93. Freedom Rodeo Grounds, Freedom, 1938: Old times here are not forgotten during the Freedom Open Rodeo, a three-day festival of amateur cowboys, post-rodeo dances and country music that has been staged for almost 70 years. The Old West setting of Freedom’s Main Street fits in quite nicely.
Mat Hoffman Action Sports Park
94. Mat Hoffman Action Sports Park, Oklahoma City, 2005: Welcome to the 21st century.

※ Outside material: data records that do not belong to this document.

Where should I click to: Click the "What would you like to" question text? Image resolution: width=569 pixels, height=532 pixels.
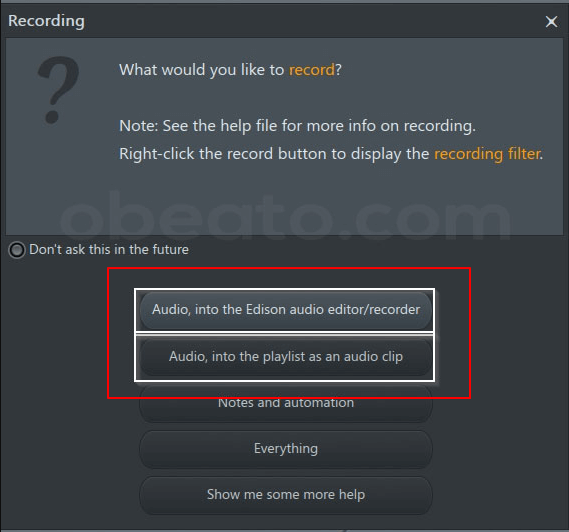(x=202, y=70)

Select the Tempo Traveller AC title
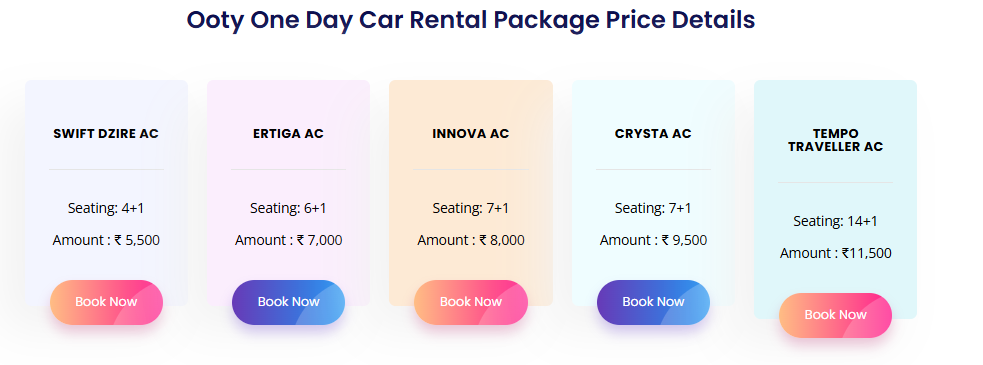[836, 140]
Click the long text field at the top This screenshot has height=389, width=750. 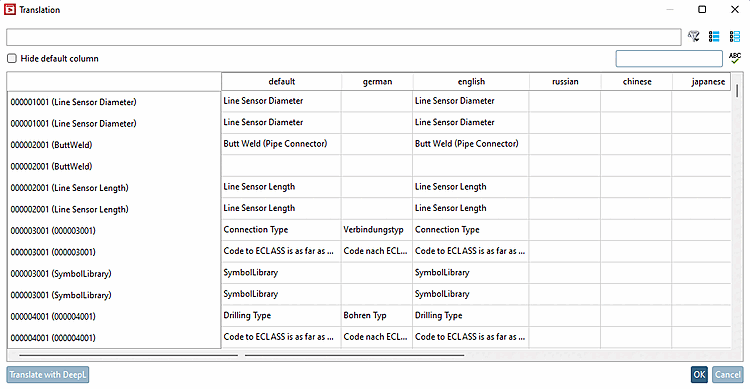[x=343, y=37]
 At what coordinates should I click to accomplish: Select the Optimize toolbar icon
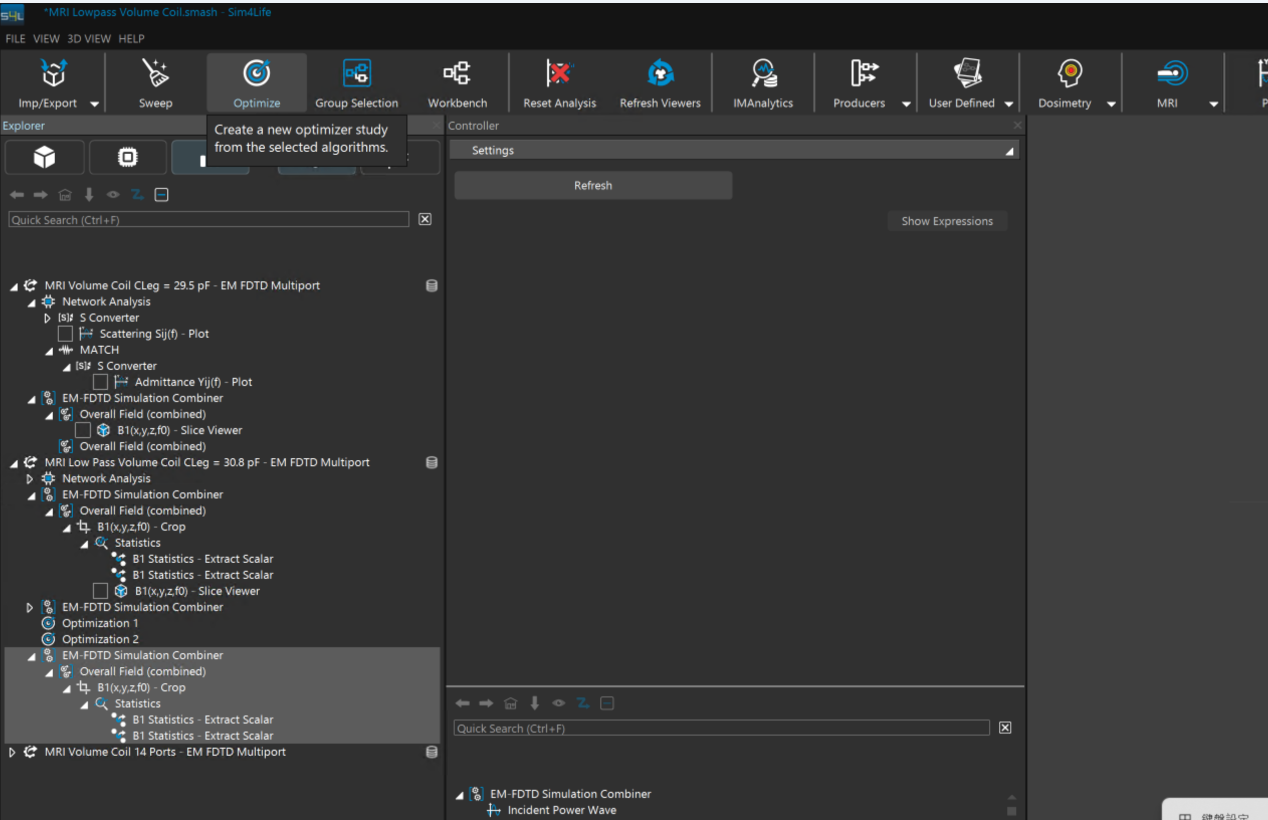coord(257,74)
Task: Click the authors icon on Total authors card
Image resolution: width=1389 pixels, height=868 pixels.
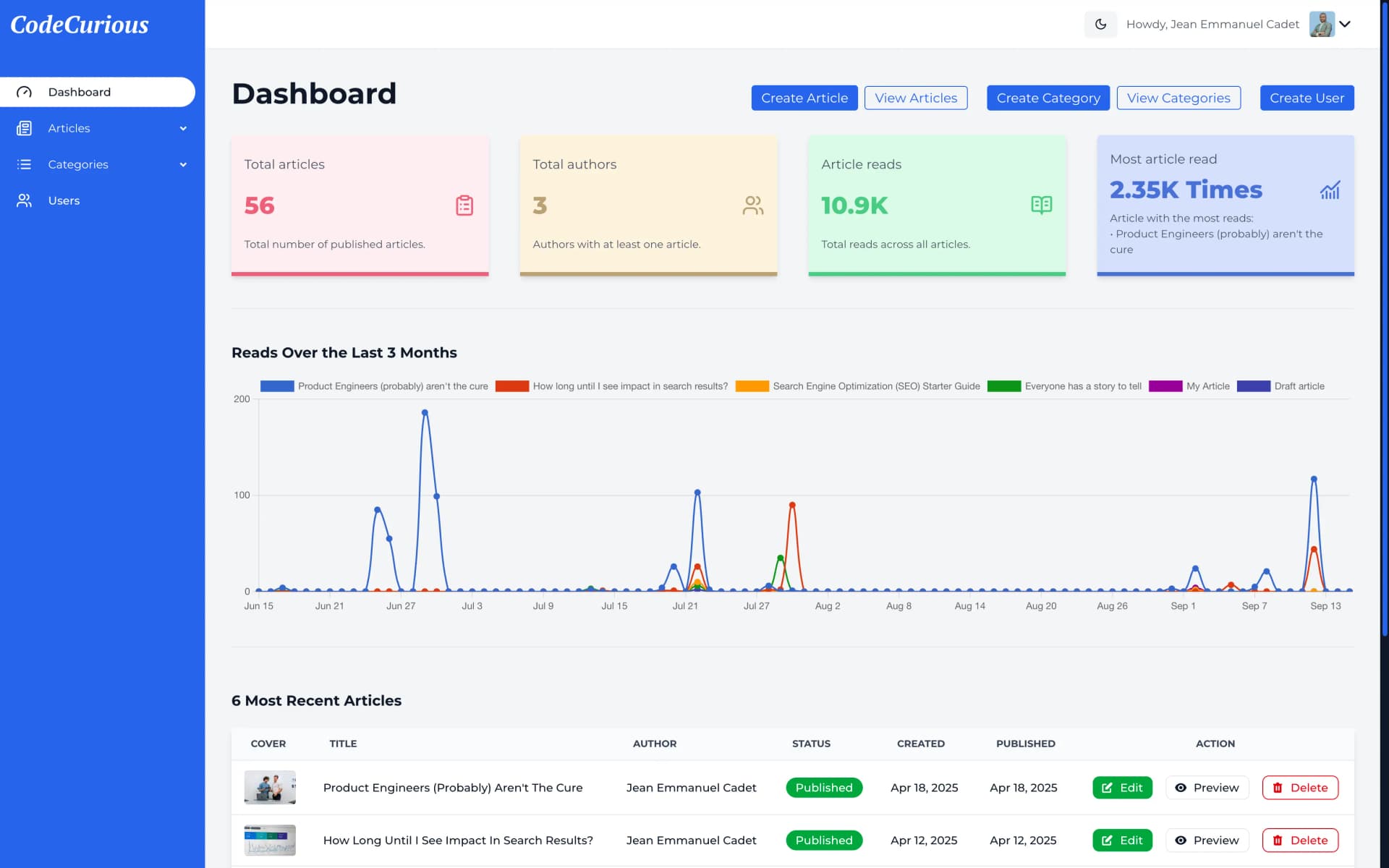Action: (753, 205)
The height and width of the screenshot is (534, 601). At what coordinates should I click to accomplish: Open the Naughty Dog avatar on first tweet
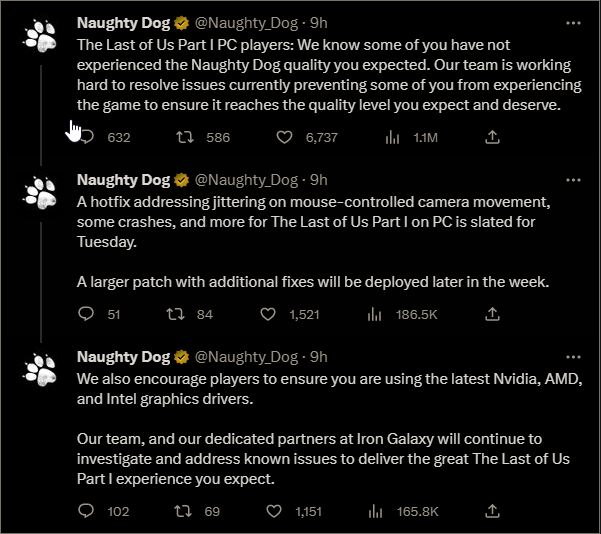click(x=41, y=36)
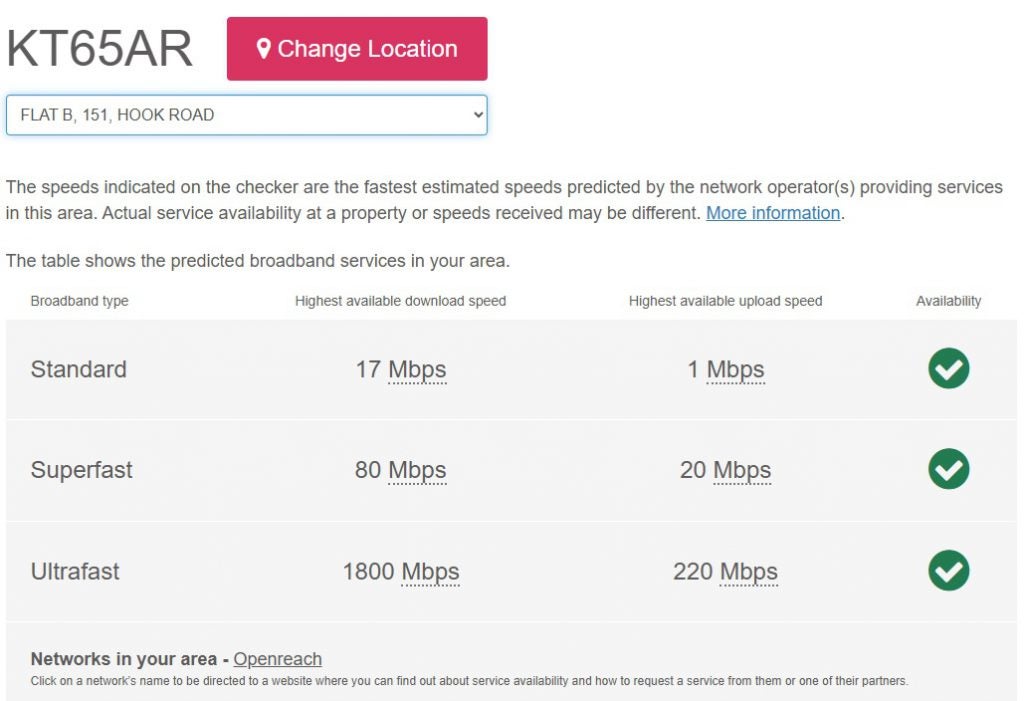The image size is (1024, 701).
Task: Visit the Openreach network link
Action: coord(278,659)
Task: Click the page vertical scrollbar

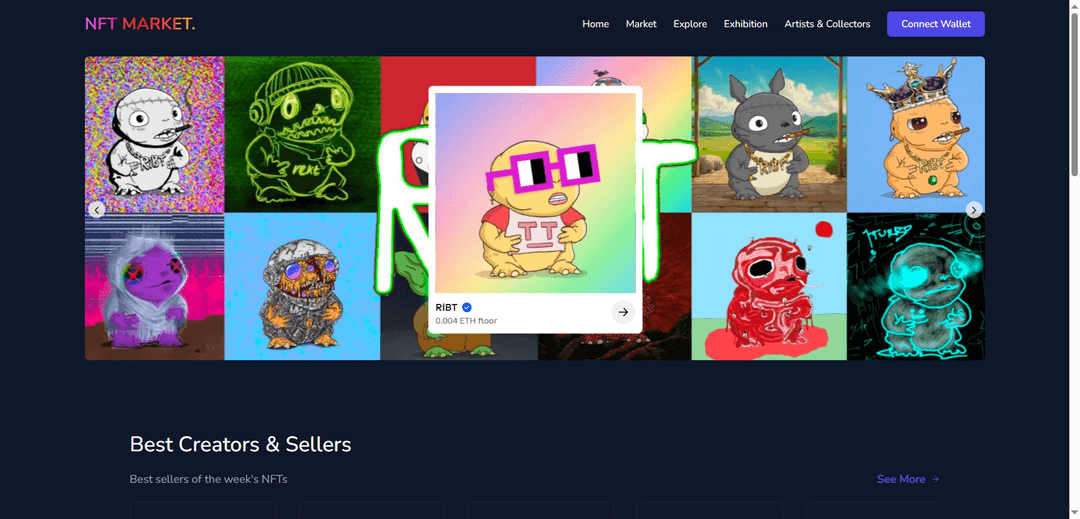Action: pos(1074,260)
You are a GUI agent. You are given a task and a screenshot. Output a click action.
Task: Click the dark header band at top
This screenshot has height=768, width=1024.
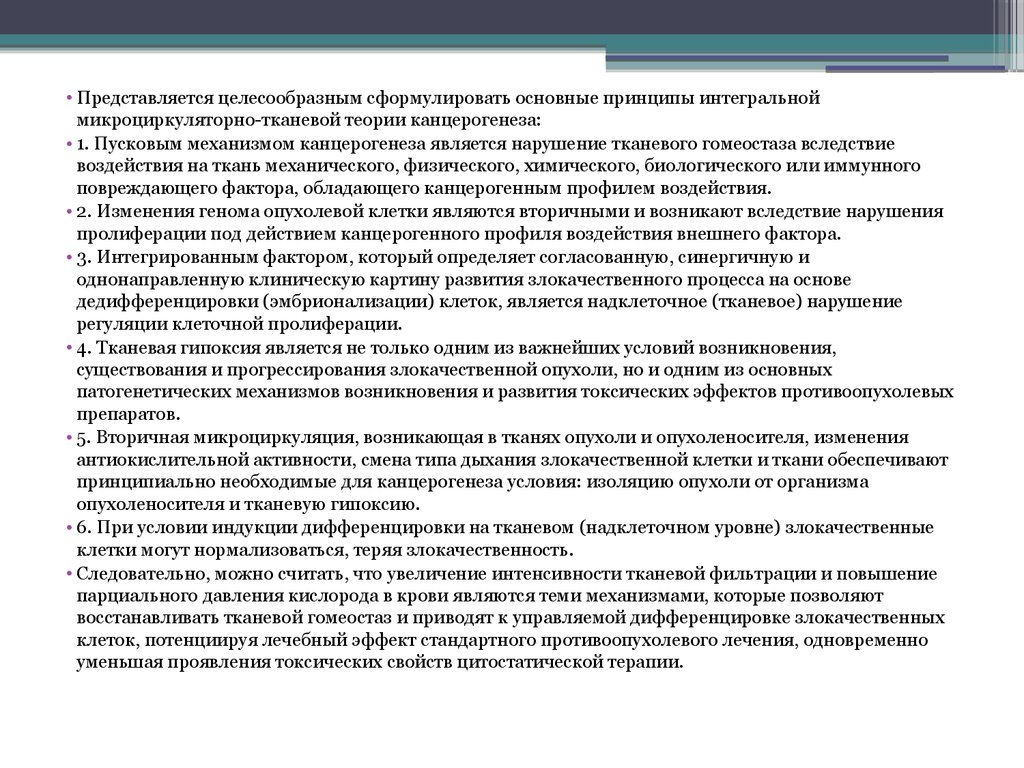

Hoffman, a 10-time world champion in BMX freestyle bicycling, helped design this park that caters to trick cyclists.
95. Wichita Mountains Wildlife National Refuge, Lawton: Great place to hike, climb, fish or watch the elk, longhorn cattle and buffalo.
96. Jenks Simmons Fieldhouse, El Reno, 1954: Built as Thunderbird Coliseum, hosted Bradley’s 1955 NCAA Tournament victory over OCU and since is home to El Reno’s wrestling frenzy.
97. Dornick Hills Golf & Country Club, Ardmore, 1913: Another Perry Maxwell design, Dornick Hills was the first Oklahoma course affiliated with the U.S. Golf Association, in 1914. Dornick hosted the Ardmore Open, a PGA Tour event, in 1952-54.
98. All Sports Stadium, Oklahoma City, 1962-97: Nondescript ballpark but brought Triple-A baseball back to OKC and the Big Eight Tournament to town permanently in 1976.
99. Black Kettle National Grasslands, Cheyenne: Quail hunters across the country flock there when bird numbers are good.
Thunder Valley Raceway
100. Thunder Valley Raceway, Noble, 1991: Professional dragsters race here, but so do amateurs, making open night a scene out of American Graffiti.